Our data collection, methodologies and tracking have consistently improved since our first public reporting from the years 2012 and 2013. This baseline has progressed into trend analysis and beyond. It now allows us to assess a detailed set of analysis associated with identified hazard exposure and root cause, with particular consideration given to our top fatal risks, allowing us to identify additional areas for improvement.
Vermilion uses a variety of HSE performance measurements that provide timely information on the progress and current status of the strategies, processes and activities we use to manage risk and safety. These are reported internally on a real-time, monthly, quarterly and annual basis, with select metrics included in our sustainability reporting.
We focus our efforts on the development of meaningful leading indicators that tell us how effective we are at identifying and reducing hazards in the workplace. Our leading indicators include activities such as contractor observations, site inspections, finding closeout, compliance/regulatory inspections, emergency response exercises, management and staff participation in safety meetings and site visits.
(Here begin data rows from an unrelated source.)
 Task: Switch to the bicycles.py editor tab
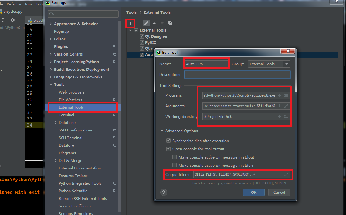pos(12,11)
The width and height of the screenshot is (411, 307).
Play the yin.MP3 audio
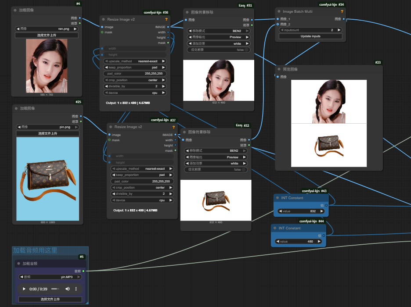(x=23, y=289)
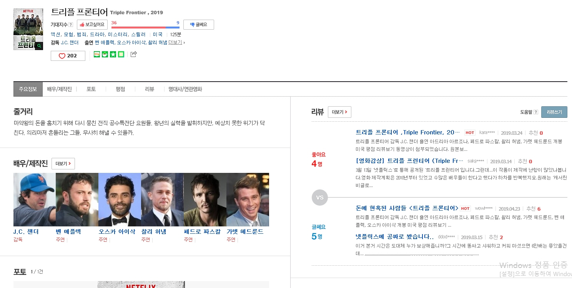Open the review titled 넷플릭스에 공짜로 봤습니다
The height and width of the screenshot is (288, 572).
[x=394, y=237]
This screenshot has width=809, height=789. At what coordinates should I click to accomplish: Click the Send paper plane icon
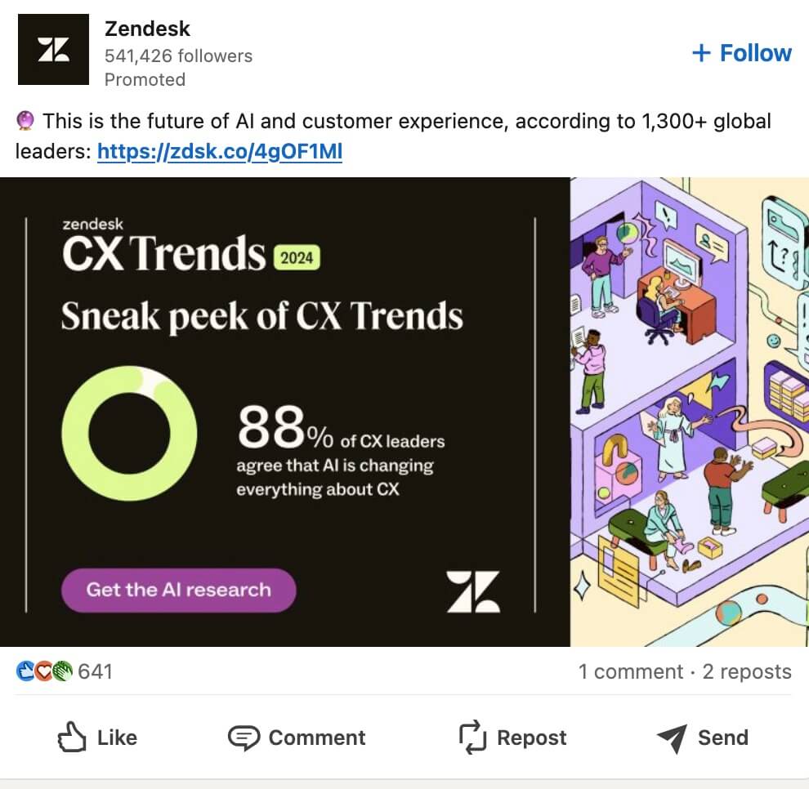(672, 738)
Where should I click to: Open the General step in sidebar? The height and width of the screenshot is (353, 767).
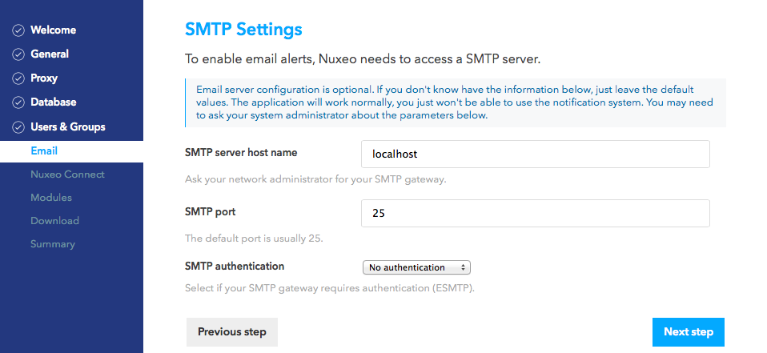[x=50, y=54]
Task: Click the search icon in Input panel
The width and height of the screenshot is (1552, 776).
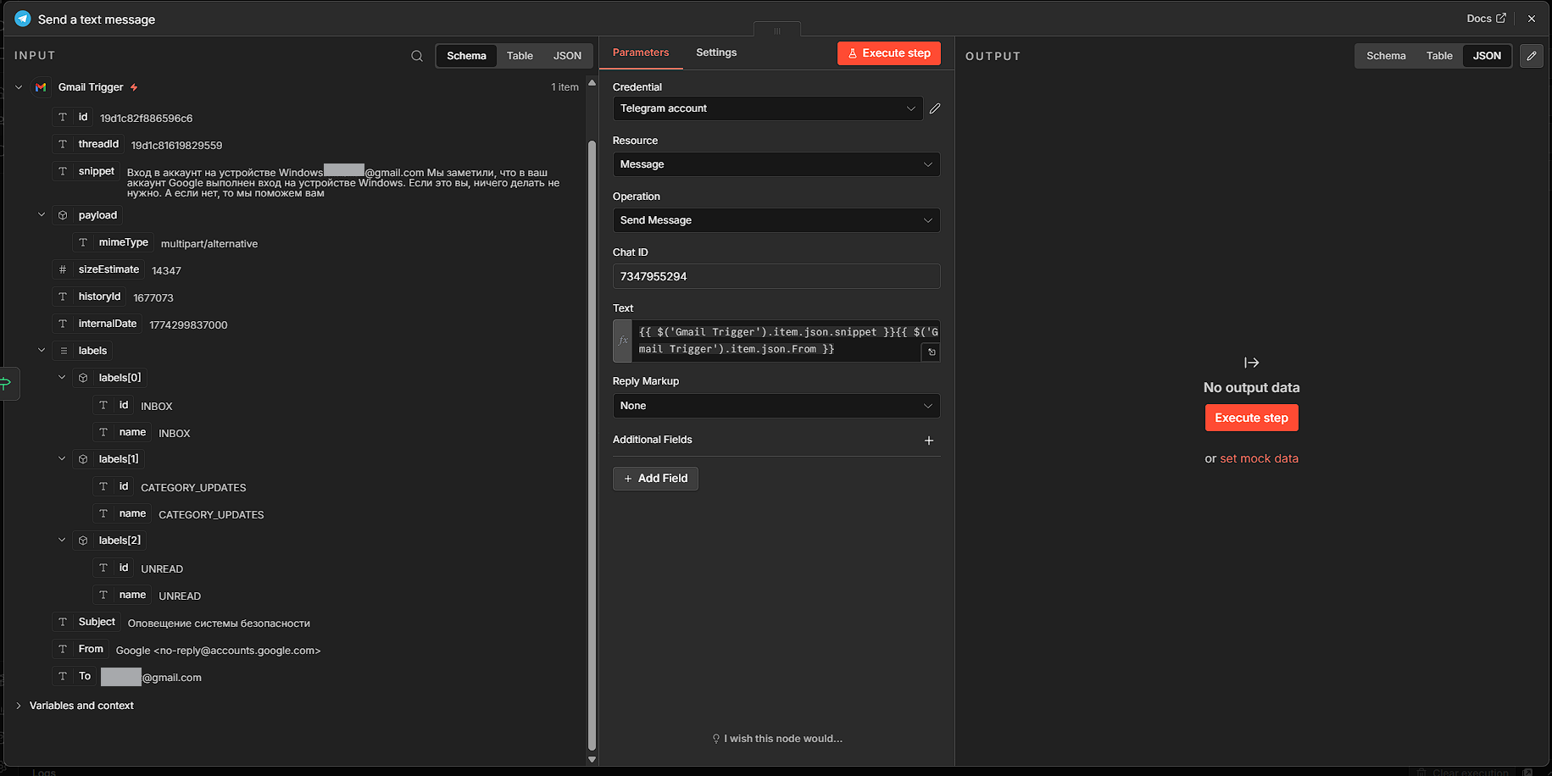Action: point(417,56)
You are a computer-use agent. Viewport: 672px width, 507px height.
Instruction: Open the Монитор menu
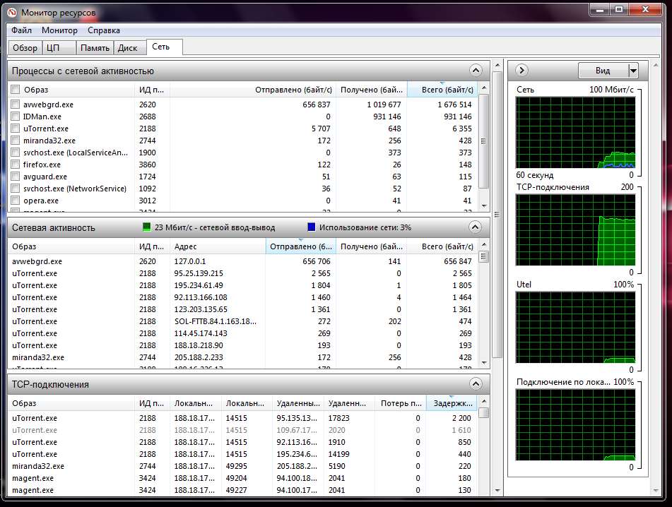point(59,30)
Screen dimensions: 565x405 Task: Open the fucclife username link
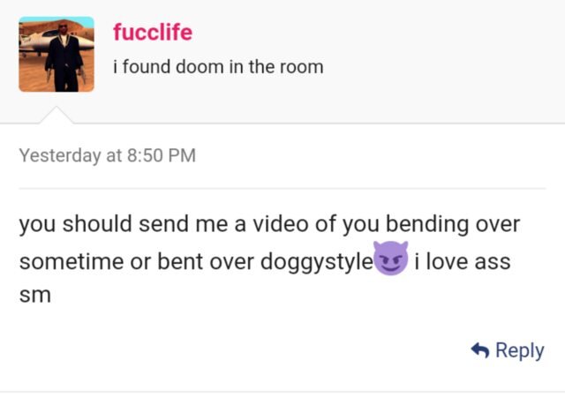pyautogui.click(x=153, y=32)
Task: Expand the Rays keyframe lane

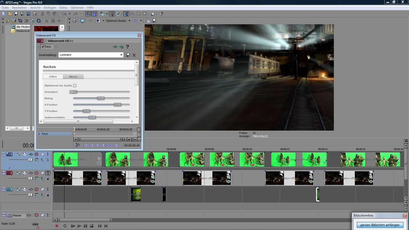Action: pos(39,134)
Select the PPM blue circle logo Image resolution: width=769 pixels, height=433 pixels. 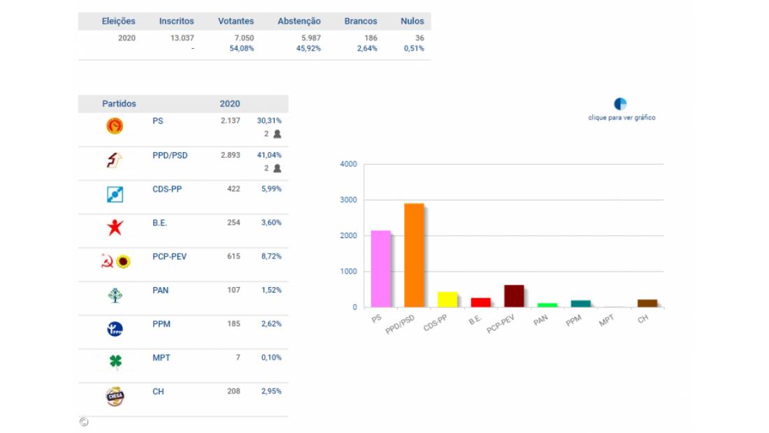coord(115,329)

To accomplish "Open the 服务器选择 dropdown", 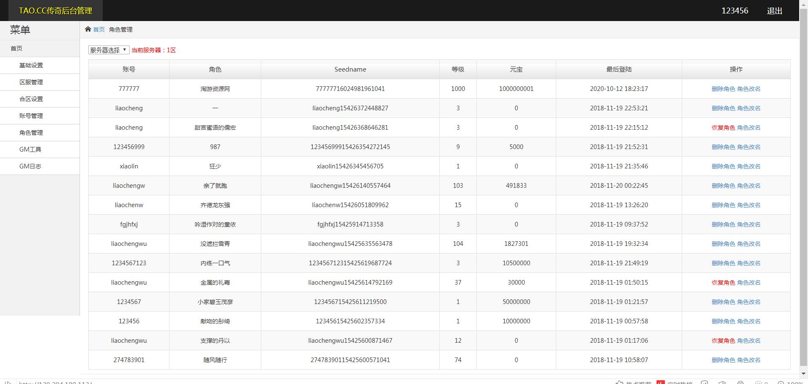I will point(109,50).
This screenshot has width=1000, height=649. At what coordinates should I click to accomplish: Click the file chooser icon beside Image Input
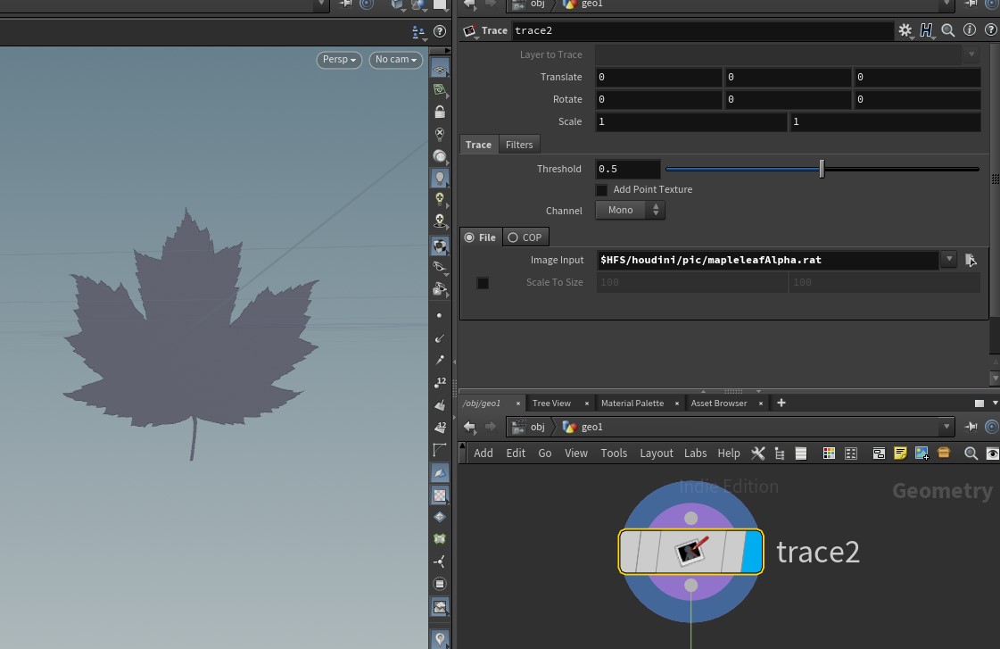pyautogui.click(x=971, y=260)
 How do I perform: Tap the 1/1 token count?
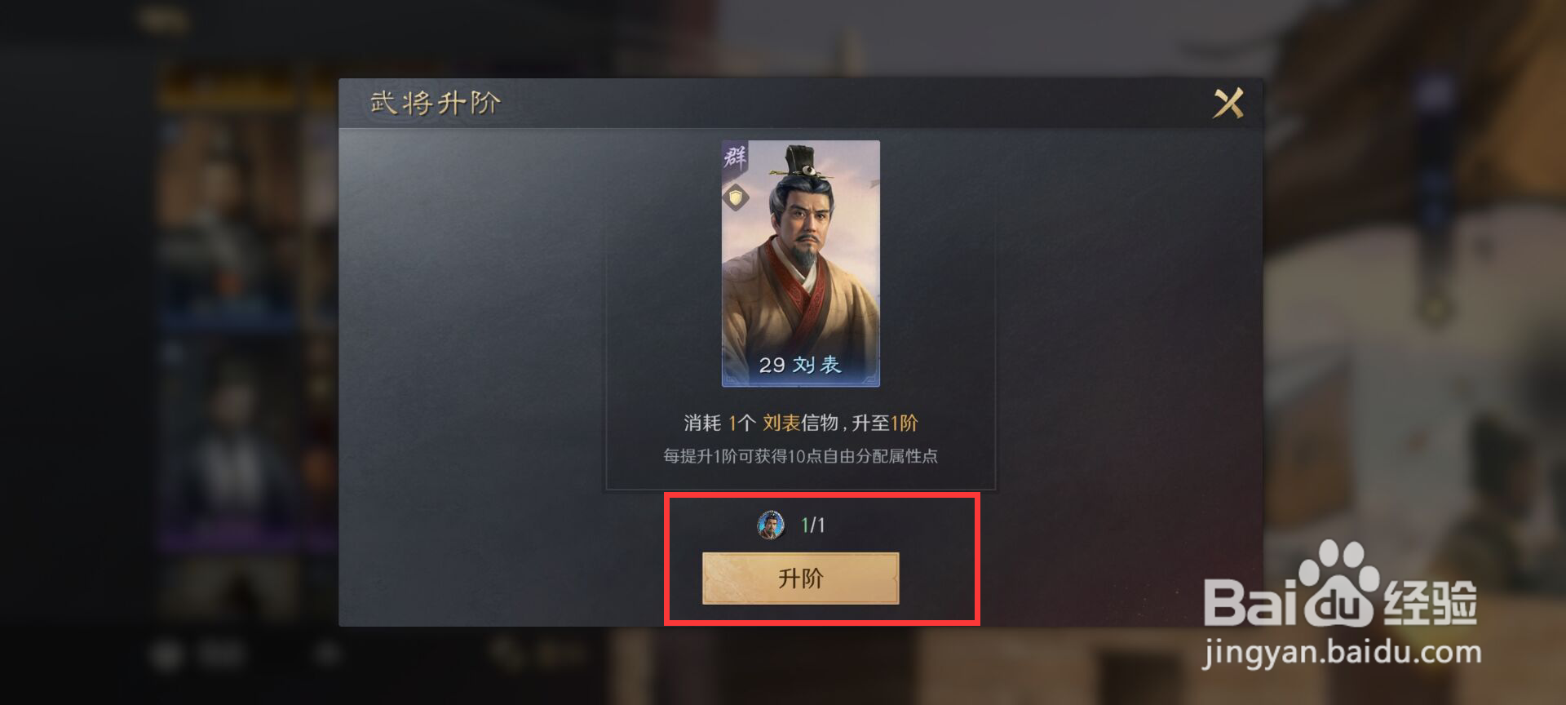point(812,525)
They also measure the development activities influencing safety performance and continuous improvement.
We recognize that to adequately assess HSE performance, we need to take a balanced approach by also measuring outcomes. These lagging indicators (outcomes) include elements such as lost time incidents, total recordable injuries, motor vehicle accidents, liquid spills and release volume, and emergency response plan effectiveness.
However we realize that such lagging indicators are reactive in nature, can be a poor gauge of prevention, and sometimes may lead to falsely interpreting low injury rates as an absence of risks in the workplace. Because of the drawback associated with this type of metric, we prefer to concentrate our energy towards more proactive performance measures.
Our HSE KPIs are included in the calculation of our Corporate Performance Scorecards for 1-year performance (25% weighting) and 3-year performance (via the significant HSE contributions to CDP, SAM and Sustainalytics rankings, which carry a 10% weighting). As such, they directly impact all employee and senior management team compensation. (For more information, see our Leadership section.)
We also use the analysis of results from our staff HSE Perception Surveys, and audit and compliance reviews, to understand areas for further development. This feeds reviews and improvements to our HSE MS and our sustainability work.